Narrow the data below down to the lines containing "more".
Supplied entries Start Marker
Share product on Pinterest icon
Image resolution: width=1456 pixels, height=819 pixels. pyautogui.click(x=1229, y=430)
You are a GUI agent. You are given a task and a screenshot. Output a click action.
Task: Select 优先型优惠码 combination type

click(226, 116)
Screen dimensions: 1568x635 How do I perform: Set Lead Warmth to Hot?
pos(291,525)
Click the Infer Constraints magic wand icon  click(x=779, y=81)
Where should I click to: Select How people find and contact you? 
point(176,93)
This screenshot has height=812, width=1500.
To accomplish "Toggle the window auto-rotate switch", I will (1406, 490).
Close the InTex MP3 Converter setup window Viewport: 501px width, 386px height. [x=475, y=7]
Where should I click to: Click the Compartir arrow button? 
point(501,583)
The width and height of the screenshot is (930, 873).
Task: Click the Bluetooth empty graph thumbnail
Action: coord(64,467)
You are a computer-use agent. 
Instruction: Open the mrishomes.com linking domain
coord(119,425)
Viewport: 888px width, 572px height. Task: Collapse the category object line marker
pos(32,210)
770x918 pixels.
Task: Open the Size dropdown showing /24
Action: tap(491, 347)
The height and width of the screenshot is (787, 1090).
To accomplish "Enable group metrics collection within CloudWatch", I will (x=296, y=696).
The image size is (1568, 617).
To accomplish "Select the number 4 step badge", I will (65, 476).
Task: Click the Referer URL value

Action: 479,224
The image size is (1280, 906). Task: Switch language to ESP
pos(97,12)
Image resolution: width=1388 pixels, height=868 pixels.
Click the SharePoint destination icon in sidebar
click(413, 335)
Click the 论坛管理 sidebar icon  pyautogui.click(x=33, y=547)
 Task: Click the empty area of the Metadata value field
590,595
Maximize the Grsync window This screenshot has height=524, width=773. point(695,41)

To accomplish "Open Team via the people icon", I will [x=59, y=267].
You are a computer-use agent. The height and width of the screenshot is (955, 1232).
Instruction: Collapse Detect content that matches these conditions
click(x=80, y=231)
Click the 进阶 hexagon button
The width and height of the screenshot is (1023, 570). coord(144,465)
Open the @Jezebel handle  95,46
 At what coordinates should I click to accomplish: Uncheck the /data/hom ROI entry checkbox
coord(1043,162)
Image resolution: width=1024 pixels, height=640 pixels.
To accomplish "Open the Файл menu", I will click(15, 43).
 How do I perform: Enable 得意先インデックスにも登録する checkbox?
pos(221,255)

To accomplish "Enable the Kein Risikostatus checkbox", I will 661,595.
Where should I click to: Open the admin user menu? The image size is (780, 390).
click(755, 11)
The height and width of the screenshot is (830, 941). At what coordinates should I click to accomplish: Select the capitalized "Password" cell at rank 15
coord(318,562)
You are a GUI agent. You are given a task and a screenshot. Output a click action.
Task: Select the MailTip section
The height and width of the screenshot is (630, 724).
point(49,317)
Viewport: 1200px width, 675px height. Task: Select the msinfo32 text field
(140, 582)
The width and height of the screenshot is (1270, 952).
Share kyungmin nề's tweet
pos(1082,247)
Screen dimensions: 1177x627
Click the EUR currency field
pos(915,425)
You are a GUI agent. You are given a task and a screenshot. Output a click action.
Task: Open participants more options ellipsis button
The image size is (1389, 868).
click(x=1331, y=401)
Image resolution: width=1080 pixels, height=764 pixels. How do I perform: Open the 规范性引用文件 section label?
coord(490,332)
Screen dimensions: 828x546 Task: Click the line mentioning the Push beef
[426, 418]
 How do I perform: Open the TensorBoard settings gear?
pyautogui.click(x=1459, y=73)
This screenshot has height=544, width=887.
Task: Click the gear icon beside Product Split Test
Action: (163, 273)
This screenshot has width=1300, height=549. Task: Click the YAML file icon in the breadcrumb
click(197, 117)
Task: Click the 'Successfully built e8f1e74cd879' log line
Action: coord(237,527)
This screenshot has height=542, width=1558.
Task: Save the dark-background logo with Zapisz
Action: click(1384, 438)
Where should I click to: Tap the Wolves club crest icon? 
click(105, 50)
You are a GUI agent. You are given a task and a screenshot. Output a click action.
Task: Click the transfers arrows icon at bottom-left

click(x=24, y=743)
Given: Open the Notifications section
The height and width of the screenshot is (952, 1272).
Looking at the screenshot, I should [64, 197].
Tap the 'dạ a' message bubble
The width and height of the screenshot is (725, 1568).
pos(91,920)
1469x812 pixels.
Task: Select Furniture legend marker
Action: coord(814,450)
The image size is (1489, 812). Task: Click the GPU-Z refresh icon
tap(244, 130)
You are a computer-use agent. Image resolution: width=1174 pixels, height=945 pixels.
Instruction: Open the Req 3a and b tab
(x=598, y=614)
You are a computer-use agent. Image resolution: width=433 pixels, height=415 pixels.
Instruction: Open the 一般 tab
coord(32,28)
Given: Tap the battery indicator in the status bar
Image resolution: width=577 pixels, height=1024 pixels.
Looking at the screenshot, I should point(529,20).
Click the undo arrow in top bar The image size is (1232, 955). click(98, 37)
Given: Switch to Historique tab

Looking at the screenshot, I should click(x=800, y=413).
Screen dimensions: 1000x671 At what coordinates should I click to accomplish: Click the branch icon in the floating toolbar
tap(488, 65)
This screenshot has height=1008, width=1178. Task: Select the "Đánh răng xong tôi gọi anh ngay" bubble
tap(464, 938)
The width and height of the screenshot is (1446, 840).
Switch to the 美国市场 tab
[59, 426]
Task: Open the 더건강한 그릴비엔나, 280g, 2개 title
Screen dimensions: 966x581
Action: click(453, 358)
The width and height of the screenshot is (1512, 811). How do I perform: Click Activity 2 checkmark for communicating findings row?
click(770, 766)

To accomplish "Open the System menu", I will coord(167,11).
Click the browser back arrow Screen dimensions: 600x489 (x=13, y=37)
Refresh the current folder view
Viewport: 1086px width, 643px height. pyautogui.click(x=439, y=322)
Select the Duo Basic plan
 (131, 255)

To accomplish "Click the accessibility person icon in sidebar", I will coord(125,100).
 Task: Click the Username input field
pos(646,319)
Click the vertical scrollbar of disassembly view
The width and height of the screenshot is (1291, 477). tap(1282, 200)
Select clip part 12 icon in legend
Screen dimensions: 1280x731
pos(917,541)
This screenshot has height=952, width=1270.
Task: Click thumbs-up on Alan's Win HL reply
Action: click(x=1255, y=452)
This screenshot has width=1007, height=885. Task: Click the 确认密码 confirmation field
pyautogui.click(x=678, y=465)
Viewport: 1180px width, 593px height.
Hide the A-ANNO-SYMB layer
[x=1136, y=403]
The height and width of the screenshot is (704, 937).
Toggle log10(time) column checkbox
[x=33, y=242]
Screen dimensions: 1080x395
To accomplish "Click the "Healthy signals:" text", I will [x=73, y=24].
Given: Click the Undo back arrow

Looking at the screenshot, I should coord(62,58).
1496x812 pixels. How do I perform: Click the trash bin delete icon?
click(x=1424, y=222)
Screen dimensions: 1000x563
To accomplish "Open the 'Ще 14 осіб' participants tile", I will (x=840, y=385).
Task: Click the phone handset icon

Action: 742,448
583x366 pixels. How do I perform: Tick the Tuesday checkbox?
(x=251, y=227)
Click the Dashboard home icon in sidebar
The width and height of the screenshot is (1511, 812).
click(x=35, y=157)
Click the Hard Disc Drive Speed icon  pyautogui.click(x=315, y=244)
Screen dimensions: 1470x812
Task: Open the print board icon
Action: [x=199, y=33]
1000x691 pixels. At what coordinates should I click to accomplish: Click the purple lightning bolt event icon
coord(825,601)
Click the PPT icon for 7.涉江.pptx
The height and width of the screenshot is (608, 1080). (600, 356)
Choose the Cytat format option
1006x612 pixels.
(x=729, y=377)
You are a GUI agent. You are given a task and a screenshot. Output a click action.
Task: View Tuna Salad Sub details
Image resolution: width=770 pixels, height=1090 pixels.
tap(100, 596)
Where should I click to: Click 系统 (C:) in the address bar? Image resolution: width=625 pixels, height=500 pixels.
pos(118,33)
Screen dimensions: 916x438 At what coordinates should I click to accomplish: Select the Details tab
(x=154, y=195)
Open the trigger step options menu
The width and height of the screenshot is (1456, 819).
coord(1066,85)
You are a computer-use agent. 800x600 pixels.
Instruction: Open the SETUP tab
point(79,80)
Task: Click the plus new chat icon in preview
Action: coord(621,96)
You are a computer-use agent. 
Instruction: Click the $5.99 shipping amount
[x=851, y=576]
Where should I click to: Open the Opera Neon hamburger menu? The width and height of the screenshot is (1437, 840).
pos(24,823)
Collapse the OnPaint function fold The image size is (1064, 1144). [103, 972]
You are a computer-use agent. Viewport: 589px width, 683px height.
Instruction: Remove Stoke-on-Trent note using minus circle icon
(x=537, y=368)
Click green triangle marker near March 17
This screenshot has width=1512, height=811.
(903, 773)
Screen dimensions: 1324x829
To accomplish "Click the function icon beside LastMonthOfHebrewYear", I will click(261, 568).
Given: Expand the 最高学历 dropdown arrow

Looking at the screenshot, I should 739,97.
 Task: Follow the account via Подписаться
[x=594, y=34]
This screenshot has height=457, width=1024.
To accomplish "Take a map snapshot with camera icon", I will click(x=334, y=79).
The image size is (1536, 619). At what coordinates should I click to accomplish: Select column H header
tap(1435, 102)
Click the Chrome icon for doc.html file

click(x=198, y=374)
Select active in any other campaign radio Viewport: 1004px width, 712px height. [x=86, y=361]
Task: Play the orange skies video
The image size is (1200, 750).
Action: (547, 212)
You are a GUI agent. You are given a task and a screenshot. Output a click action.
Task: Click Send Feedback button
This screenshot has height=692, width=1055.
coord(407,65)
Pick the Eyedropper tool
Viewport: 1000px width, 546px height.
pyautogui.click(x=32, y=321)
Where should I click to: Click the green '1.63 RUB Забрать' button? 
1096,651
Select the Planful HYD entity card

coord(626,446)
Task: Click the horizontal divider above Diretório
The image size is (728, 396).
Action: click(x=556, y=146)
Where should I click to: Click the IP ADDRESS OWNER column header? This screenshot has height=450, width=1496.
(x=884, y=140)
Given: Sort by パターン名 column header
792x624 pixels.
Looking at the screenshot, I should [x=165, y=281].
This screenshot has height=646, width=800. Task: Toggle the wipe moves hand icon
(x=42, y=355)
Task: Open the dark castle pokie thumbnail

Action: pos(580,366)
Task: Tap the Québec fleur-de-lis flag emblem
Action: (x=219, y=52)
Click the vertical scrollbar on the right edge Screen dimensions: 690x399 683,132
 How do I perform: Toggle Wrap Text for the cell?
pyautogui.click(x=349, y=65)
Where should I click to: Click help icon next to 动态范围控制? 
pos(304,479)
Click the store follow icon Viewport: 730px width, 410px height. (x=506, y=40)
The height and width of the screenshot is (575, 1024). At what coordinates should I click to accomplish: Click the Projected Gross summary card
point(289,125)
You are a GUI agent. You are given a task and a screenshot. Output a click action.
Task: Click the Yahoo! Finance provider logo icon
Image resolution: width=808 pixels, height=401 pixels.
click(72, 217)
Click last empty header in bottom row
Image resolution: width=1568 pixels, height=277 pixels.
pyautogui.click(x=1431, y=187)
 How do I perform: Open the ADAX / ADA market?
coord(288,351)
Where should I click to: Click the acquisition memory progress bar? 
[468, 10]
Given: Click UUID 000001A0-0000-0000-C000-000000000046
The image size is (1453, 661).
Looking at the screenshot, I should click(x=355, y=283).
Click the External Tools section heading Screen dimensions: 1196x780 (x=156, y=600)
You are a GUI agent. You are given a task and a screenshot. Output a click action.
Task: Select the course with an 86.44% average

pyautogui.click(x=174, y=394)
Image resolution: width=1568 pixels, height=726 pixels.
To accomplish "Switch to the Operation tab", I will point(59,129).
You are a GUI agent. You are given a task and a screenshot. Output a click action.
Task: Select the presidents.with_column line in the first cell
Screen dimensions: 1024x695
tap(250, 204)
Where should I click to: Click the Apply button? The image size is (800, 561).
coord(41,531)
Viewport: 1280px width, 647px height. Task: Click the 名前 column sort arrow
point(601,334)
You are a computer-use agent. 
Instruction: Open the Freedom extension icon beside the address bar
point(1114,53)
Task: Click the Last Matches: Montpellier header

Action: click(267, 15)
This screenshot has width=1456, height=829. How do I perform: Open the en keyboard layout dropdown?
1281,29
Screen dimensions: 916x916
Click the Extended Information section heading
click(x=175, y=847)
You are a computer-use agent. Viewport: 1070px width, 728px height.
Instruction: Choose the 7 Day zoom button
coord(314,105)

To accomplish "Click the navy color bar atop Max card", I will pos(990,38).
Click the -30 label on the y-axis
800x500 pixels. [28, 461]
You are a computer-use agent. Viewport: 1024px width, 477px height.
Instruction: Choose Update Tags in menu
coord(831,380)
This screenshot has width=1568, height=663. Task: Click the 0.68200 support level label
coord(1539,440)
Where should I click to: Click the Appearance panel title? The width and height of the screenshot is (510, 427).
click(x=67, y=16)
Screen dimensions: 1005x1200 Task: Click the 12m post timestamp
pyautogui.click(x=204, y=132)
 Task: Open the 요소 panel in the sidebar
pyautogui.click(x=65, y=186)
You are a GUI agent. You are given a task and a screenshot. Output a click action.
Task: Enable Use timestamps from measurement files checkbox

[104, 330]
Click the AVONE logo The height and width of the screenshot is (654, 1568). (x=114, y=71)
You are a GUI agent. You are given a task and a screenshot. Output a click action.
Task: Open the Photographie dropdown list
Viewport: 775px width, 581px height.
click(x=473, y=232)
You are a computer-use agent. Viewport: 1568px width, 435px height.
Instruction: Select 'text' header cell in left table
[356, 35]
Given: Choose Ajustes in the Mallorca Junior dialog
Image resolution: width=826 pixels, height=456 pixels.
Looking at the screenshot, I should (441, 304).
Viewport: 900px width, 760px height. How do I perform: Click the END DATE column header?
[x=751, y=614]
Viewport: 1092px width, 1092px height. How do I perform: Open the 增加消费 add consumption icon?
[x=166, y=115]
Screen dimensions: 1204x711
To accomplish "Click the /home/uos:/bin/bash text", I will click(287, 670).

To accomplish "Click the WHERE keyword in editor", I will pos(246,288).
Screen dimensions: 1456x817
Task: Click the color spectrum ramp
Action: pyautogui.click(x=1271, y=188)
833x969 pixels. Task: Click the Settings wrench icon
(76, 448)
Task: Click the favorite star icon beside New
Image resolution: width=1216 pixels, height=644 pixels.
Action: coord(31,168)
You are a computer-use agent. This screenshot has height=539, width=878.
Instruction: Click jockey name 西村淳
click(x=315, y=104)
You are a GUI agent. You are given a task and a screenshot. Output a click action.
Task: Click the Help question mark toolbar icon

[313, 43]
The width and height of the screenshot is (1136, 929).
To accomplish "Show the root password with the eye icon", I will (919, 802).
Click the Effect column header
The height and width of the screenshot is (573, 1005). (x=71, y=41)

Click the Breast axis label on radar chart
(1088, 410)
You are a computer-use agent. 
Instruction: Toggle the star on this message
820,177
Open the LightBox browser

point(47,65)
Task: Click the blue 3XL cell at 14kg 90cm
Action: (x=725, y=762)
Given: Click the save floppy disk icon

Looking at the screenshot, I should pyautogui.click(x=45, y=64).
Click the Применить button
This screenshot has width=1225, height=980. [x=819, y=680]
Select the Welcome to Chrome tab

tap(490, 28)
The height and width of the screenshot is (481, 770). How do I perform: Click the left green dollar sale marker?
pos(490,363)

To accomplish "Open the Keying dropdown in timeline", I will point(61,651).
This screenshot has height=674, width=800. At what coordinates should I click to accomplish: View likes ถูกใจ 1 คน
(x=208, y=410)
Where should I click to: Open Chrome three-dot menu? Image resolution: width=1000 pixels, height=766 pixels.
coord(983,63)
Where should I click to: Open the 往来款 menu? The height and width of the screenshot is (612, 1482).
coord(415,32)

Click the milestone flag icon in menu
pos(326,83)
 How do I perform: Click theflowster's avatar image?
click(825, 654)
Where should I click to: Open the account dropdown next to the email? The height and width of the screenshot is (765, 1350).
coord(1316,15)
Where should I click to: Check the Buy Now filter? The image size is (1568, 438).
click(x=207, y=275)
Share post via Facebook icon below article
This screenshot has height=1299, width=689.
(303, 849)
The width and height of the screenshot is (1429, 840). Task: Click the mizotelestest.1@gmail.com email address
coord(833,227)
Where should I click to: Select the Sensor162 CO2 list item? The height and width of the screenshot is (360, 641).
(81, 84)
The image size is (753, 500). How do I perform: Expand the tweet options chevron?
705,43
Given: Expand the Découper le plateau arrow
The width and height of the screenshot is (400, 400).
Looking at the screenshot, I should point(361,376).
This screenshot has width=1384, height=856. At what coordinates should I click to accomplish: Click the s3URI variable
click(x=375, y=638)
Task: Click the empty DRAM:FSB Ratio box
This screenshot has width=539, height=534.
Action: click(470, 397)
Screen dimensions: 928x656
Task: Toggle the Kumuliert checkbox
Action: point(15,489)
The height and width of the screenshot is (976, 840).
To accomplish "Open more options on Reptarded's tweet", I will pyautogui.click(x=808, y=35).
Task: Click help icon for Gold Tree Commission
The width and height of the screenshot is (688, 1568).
Supplied entries End Marker
◆ **Solution to the problem**
Task: Open participants more options ellipsis button
To accomplish "Open more options on Reptarded's tweet", I will pyautogui.click(x=808, y=35).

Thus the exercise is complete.